In our Apprentice Program, you'll work with us to deliver power safely and reliably to Tasmanians all around our great state. 

You'll experience immersive training and study processes across different types of field work and situations. Importantly, you'll be helping us keep the lights on in times of extreme weather conditions like storms, bushfires and floods.

Our tradespeople are customer focussed, keen to learn and believe in a safety first culture.

We have multiple apprenticeships available at various locations.

ELECTRICIAN

  • Are you looking to undertake an apprenticeship to set up your future career? Whether you're a school leaver or already in the workforce wanting a new career pathway, we want to hear from you. 

DUAL TRADE

  • Are you a qualified electrician looking for your next challenge? We'd love to hear from you.

LINEWORKER

  • Can you see yourself working on Tasmania’s distribution network - the poles and wires? Are you seeking an exciting apprenticeship to kick-start your career or maybe you’re looking to reinvent yourself in a new field. This is your chance.

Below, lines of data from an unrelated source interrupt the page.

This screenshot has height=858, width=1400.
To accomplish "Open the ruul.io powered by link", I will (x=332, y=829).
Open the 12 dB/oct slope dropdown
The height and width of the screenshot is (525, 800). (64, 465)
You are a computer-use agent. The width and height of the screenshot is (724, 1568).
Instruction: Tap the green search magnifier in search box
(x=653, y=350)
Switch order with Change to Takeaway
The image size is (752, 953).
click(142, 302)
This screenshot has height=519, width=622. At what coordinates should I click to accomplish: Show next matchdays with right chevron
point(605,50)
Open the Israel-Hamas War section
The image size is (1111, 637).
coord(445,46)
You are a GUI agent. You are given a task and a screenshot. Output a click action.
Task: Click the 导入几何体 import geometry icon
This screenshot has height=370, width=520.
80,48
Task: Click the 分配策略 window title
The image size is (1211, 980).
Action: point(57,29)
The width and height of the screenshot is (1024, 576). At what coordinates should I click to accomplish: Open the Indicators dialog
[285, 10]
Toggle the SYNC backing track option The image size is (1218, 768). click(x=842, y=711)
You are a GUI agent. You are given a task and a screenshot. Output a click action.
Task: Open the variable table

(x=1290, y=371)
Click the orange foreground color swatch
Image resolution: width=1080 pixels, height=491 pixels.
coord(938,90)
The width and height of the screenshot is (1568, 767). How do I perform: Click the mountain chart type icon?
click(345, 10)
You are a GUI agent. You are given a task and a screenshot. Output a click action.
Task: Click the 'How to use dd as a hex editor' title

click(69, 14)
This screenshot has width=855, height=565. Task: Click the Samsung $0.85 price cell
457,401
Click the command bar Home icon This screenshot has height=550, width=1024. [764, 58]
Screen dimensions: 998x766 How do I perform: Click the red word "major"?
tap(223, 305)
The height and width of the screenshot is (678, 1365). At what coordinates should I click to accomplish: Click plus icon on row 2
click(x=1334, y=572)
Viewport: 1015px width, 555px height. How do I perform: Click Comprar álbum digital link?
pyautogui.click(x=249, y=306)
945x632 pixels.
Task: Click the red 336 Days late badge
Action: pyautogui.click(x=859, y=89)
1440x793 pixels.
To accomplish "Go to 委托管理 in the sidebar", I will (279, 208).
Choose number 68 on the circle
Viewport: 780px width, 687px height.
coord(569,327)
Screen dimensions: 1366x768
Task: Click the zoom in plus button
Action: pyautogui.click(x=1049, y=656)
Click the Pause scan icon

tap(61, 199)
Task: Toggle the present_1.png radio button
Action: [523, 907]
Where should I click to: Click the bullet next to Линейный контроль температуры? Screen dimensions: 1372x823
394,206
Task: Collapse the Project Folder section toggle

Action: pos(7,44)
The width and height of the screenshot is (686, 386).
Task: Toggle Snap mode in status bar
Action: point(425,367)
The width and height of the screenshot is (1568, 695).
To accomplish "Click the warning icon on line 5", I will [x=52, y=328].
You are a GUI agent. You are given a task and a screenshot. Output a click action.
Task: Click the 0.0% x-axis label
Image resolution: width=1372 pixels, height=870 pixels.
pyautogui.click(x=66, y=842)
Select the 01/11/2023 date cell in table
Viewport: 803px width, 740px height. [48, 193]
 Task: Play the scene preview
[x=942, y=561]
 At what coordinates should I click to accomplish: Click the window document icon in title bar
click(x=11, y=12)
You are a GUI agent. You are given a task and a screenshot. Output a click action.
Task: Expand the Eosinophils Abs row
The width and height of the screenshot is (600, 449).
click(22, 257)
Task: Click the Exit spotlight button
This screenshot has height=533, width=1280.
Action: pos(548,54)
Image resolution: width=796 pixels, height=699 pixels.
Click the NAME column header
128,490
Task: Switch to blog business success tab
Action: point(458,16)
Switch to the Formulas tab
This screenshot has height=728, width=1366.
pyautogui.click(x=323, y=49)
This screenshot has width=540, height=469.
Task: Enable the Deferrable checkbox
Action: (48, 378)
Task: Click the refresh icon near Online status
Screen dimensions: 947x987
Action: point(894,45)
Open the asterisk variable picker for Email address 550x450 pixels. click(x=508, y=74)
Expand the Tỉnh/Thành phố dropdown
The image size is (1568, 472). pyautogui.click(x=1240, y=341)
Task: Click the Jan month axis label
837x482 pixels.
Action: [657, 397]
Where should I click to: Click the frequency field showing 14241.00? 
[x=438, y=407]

Applications for our 2019 Apprentice Program are now closed.

What our people are saying

Kate Child - Lineworker
Past Apprentice 

When did you discover you had an interest in becoming an apprentice?

I always knew I wanted to work outside. Not being stuck inside an office all day was a big thing for me, I wanted to pretty much live and work outside.

How long have you been with TasNetworks since becoming an apprentice?

I’ve been here for 13 years. I was the first female lineworker in the state. Training for me then was 14 weeks in Hobart living away from home. This turned out to be one of the best jobs I ever had. I love working here, it’s good fun and I’ve made some really good mates out of it.

What does a typical work day look like for you?

We start with the all-important coffee at 7.30am as we’re preparing our gear ready to set out for the day’s travel. Every day is a different day for us. Jobs vary from running new wiring in transformer poles, pole change overs, service work and general maintenance. We're based in the North but we work all over the state. We get to see lots of different parts of Tasmania that other people wouldn’t get to see, it’s a great part of the job.

Do you do any out of hours work with customer contact?

Yes, we’re on-call every 5-6 weeks 24/7, for 1 week. It can be a nice break away from the trucks. It’s very busy and you have to be prepared to work in all weather conditions – rain, hail or shine! It’s good fun, something a bit different to a normal day. There’s a lot of thinking on the spot trying to resolve faults and it’s actually one of my favourite parts of the job.

What would you say to encourage women to join this industry?

Give it a go. There's no reason why you can't be a lineworker or an electrician. Anything is possible, I did it and I love it!
 

Ann-Maree Barwick - Electrical Technician
Past Apprentice

When did you discover you had an interest in becoming an apprentice?

I was in a factory job that I didn’t find particularly exciting when the apprenticeship opportunity was recommended to me. I thought I’d give it a go.

How long have you been with TasNetworks since becoming an apprentice?

I started out as the first female at the Rocherlea depot. 14 years later and here I am! I've made some really good friends and me some really interesting people since I started.  I love my job and it’s good to be outside and travelling around.

Was your training all on the job or mostly at TAFE?

It was a mix of both. We would do bits and pieces at TAFE, then go off and work with some contractors, as well as working here in the field. We definitely got a pretty varied experience throughout the 4 years.

What does a typical day in the field look like for you?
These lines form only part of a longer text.